Putting in place leadership that understands digital, its role and its future, will ensure that the fossilized hiring patterns are kept more fluid.

Beyond cultural and leadership change, it is likely that the very structure of the organization will need to change. An editor of a competing publication said,
You can't take new talent and put them in old structures where they are second-class citizens. That' is not real change. You must change the structure of power."
But anything that's built will likely be built for a snapshot in time, rather than built for the ages. Strategy, products, platforms, audience development an analytics are key elements to any newsroom.

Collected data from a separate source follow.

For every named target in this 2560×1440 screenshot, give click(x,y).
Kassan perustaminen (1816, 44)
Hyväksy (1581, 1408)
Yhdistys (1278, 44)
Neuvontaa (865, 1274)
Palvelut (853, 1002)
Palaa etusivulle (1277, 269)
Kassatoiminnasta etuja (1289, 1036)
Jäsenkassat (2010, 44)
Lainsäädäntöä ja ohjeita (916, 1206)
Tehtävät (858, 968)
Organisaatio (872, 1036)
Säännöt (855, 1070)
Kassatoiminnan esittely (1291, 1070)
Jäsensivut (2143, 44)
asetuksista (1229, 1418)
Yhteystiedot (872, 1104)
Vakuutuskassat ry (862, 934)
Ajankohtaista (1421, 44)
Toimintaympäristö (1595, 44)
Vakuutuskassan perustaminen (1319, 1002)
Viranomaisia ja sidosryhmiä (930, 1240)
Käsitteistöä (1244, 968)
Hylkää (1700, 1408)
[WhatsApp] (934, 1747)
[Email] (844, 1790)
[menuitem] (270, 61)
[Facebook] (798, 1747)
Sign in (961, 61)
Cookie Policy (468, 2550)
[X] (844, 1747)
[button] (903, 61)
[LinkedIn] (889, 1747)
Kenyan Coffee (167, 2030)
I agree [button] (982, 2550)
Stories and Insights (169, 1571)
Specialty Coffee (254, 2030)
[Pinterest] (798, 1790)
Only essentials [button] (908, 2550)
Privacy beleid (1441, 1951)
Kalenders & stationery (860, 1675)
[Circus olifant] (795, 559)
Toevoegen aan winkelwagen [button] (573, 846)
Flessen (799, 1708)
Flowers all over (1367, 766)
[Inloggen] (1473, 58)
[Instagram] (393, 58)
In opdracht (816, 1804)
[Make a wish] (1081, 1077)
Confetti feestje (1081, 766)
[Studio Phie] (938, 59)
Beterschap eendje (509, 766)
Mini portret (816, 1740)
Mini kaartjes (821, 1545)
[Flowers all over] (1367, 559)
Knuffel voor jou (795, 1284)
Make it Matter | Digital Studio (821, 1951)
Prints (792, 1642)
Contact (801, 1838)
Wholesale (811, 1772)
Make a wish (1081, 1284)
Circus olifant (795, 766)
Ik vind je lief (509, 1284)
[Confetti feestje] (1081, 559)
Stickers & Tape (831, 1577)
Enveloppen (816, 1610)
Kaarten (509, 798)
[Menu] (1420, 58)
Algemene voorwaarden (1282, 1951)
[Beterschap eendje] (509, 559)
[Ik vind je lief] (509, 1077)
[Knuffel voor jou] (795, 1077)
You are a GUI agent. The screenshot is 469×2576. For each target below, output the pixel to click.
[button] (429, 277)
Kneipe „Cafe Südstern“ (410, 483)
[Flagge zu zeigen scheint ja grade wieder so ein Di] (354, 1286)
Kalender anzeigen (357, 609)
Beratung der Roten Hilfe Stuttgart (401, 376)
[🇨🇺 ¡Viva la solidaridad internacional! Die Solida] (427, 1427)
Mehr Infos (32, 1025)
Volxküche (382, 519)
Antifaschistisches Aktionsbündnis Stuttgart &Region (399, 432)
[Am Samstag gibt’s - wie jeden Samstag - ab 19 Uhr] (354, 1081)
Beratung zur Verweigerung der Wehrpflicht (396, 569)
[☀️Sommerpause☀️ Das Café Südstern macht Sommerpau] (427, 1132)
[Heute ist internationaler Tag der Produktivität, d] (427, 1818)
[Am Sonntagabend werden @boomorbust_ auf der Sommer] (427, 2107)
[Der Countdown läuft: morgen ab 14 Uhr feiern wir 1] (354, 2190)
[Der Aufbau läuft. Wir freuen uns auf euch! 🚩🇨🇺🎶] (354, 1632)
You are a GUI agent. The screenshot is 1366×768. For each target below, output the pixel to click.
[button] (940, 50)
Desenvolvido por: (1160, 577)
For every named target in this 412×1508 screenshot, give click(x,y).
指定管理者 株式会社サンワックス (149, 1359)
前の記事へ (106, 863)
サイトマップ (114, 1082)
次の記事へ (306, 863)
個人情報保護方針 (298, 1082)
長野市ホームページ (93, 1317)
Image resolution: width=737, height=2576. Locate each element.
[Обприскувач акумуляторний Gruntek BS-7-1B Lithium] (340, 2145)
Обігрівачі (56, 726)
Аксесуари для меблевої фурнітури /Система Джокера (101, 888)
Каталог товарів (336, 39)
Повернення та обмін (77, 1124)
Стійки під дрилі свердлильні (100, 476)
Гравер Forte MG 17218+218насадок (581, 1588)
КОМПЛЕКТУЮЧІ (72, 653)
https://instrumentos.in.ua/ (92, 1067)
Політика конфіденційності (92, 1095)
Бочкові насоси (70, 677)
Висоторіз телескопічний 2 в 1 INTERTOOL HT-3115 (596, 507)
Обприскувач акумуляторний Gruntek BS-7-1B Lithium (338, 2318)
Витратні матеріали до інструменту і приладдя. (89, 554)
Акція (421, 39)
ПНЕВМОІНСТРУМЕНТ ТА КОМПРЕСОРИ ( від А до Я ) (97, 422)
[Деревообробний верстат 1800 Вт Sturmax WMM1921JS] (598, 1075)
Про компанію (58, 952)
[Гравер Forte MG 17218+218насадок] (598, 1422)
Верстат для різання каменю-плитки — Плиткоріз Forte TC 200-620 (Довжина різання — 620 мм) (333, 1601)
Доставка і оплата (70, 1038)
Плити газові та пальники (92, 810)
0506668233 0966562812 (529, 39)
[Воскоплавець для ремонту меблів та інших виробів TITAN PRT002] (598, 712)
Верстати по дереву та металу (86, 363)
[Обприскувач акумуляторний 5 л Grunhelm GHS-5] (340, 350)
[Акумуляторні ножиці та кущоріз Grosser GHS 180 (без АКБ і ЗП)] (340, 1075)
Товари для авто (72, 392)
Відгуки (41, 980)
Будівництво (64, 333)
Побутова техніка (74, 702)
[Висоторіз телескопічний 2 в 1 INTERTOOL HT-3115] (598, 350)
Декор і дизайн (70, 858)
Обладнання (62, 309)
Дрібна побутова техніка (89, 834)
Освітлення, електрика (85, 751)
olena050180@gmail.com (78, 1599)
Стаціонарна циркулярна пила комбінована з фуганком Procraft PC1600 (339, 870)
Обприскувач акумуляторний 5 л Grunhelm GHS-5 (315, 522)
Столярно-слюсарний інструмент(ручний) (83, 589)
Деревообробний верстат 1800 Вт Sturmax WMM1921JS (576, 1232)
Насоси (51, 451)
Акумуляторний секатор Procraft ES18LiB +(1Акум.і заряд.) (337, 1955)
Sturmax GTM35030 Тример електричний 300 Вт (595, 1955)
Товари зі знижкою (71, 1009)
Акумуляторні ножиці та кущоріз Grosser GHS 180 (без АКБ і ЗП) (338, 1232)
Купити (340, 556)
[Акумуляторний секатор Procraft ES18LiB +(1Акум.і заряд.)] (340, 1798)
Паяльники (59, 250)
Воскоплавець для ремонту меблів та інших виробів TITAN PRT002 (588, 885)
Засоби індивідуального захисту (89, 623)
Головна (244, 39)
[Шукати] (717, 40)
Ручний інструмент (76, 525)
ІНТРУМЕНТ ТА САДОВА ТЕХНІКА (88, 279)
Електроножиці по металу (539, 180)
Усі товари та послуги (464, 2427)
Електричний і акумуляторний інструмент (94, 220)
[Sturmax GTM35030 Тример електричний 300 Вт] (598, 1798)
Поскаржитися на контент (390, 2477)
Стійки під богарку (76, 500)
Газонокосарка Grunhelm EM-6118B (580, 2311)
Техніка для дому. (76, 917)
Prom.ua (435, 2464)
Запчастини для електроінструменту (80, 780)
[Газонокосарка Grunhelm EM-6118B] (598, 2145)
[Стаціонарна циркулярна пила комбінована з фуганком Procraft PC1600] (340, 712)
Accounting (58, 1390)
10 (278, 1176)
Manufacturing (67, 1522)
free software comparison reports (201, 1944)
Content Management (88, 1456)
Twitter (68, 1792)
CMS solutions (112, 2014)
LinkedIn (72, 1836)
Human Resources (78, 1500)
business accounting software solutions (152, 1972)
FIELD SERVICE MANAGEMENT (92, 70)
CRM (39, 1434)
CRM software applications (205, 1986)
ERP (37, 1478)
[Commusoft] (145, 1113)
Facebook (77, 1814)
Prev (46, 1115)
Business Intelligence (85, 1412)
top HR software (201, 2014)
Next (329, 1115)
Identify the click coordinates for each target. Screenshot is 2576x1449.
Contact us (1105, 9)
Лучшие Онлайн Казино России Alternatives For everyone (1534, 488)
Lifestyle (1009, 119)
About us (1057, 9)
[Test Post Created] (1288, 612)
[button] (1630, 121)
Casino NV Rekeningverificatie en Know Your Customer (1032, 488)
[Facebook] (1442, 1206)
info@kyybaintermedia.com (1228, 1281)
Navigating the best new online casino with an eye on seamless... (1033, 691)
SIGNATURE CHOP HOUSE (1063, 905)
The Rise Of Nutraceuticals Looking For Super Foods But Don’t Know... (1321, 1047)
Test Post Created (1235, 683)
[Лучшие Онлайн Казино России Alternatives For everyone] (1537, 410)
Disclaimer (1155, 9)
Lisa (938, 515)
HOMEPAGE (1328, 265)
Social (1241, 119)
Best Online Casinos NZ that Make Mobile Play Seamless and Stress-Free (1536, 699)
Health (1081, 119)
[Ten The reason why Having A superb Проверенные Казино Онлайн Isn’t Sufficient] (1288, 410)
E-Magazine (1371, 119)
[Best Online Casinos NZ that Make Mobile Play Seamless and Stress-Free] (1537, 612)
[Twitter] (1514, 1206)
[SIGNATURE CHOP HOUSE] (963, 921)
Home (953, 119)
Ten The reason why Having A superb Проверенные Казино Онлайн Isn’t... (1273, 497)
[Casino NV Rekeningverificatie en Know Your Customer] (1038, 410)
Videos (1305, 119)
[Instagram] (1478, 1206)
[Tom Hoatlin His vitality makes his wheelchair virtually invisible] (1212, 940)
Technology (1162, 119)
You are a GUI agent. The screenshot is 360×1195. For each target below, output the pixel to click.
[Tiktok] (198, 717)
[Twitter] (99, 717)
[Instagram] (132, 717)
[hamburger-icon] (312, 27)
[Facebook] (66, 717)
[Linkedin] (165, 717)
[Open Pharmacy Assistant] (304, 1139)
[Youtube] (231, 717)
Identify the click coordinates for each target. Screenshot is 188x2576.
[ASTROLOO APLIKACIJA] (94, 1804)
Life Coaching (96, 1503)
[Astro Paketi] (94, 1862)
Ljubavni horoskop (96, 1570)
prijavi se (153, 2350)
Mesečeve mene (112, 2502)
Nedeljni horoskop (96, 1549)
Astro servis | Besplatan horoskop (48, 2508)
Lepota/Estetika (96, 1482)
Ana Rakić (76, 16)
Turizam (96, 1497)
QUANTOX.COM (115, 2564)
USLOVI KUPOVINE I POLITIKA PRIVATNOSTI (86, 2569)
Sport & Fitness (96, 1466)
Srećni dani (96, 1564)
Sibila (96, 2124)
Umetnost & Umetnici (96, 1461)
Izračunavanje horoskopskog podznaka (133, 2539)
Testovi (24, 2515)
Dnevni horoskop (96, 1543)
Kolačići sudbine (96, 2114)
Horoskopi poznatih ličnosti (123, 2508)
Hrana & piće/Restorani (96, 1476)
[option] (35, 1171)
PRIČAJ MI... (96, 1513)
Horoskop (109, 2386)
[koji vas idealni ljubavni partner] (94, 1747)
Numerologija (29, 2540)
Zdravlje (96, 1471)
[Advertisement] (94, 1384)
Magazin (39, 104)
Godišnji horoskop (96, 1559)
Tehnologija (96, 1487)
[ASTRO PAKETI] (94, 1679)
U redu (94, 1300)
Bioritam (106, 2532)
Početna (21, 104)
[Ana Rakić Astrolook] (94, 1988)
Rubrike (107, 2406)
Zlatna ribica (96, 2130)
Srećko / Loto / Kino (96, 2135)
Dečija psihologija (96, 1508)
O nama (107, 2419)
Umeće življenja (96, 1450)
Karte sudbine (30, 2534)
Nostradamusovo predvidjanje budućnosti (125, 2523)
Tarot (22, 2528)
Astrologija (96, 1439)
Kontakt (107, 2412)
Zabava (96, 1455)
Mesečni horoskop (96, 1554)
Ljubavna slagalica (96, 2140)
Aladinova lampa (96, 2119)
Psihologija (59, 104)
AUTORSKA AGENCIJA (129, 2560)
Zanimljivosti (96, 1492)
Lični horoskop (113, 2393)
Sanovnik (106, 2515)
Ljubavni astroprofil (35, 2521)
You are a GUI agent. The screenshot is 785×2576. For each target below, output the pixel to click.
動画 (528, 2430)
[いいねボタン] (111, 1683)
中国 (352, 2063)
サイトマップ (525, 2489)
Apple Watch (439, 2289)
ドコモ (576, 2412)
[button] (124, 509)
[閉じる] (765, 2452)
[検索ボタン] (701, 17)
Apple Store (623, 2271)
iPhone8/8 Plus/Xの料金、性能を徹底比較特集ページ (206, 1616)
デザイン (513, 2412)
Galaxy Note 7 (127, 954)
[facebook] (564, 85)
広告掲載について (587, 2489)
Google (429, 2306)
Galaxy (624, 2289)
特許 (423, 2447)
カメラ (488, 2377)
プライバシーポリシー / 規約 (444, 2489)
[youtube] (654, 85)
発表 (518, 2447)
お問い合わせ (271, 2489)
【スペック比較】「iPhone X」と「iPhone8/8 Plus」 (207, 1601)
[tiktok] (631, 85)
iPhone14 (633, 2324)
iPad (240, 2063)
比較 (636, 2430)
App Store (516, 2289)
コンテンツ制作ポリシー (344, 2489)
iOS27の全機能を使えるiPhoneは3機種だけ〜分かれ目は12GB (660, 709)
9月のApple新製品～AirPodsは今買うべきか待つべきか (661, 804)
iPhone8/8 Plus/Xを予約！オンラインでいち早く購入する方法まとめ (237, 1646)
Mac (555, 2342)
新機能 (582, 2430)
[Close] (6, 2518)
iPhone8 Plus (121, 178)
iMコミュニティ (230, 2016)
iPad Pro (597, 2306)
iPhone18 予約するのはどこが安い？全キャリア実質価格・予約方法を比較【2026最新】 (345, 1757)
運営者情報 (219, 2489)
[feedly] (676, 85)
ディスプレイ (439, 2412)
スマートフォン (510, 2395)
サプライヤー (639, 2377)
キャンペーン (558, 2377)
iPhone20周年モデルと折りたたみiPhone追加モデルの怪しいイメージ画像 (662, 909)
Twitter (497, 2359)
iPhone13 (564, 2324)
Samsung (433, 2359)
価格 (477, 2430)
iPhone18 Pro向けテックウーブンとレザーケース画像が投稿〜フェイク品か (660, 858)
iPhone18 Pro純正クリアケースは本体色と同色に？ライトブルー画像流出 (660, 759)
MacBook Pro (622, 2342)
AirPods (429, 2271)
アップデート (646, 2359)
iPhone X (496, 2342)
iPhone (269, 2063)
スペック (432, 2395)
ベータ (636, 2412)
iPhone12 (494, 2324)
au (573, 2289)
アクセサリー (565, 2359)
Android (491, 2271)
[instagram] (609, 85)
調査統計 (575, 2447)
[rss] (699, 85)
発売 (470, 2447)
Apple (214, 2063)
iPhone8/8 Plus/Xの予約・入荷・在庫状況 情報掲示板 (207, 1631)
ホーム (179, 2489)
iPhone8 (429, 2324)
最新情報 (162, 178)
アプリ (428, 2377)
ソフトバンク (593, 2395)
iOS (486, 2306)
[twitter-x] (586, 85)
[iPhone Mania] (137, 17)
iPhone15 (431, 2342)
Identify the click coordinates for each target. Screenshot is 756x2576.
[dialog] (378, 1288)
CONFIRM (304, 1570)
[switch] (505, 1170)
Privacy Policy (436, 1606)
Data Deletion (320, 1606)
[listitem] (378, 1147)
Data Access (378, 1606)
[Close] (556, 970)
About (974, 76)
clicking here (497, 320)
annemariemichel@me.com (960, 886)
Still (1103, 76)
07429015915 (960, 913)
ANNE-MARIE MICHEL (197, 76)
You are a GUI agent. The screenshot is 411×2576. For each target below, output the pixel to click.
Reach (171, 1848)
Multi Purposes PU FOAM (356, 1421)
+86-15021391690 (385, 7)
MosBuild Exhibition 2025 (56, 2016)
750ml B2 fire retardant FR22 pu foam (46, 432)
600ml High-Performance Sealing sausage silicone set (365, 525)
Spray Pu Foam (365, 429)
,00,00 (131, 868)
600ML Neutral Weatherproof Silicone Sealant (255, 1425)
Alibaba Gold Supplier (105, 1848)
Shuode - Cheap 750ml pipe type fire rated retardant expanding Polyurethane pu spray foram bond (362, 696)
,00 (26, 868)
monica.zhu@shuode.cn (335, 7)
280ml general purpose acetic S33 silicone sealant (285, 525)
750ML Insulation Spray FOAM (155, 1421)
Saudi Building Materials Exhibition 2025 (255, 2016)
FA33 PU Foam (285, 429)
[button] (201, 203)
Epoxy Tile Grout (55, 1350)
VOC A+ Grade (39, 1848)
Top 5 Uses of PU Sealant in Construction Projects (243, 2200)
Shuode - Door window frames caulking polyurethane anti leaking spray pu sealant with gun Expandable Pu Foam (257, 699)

Wanted: Makers, Entrepreneurs, Reader Advocates and Zeitgeist Watchers

The company also acknowledged the need to win at talent wars with a tally of skillsets that any business would be fortunate to have in its communications and marketing team members:
The only way to ensure that [we keep] pace is to build a newsroom with a deeper and broader mix of digital talents: technologists, user experience designers, product managers, data analysts and, most of all, digitally inclined reporters and editors."
...we want makers, who build tools to streamline our newsgathering; entrepreneurs, who know what it takes to launch new digital efforts; reader advocates, who ensure that we are designing useful products that meet our subscribers' changing needs; and zeitgeist watchers, who have a sixth sense for the shifting technology and behavior. Most of all, we need those rare - and sought after - talents who can check off many of those boxes."

How the Times plans to focus on its digital first imperative:

  • De-emphasize print
    • Shift away from Page One, creating additional measures of success
    • Ask editors to read more like readers
    • Rethink the competition
    • Make digital a key part of evaluations
  • Assess digital needs
    • Assess capabilities of each group
    • Make the newsroom flexible and responsive to the developing industry
    • Add digital specialists to staffing committee
    • Maintain a list of the best digital talent and court them
    • Acknowledge that digital talent is in high demand and be prepared to accommodate that with more money, persuasion and freedom
    • Find ways to empower current digital staff
    • Let employees transfer between newsroom and operational units
    • Identify rising stars, show them they're appreciated, help develop their careers
    • Make a star hire
  • Explore more serious steps
    • Task force on digital-first excellence
    • Digital fellowship program to attract new talent

Conclusion

On the one hand, it may seem jarring that so venerable an institution as the Grey Lady is undergoing such self-scrutiny. However, the fact that they're taking the time to assess and address the issues themselves - and quite deeply, we might add - is encouraging.

While the Times may not have all of the answers, we think that they raise the appropriate questions and chart a course that is bold and different, rather than the tweaks here and there. Will it be successful? On behalf of journalism and brand newsrooms, we certainly hope so. The Times is a leader and will be viewed as such for a long time.

Brands should pay close attention and give the report a full read. While we live in the era of tl;dr, it's essential reading for anyone who thinks of himself or herself as a digital leader.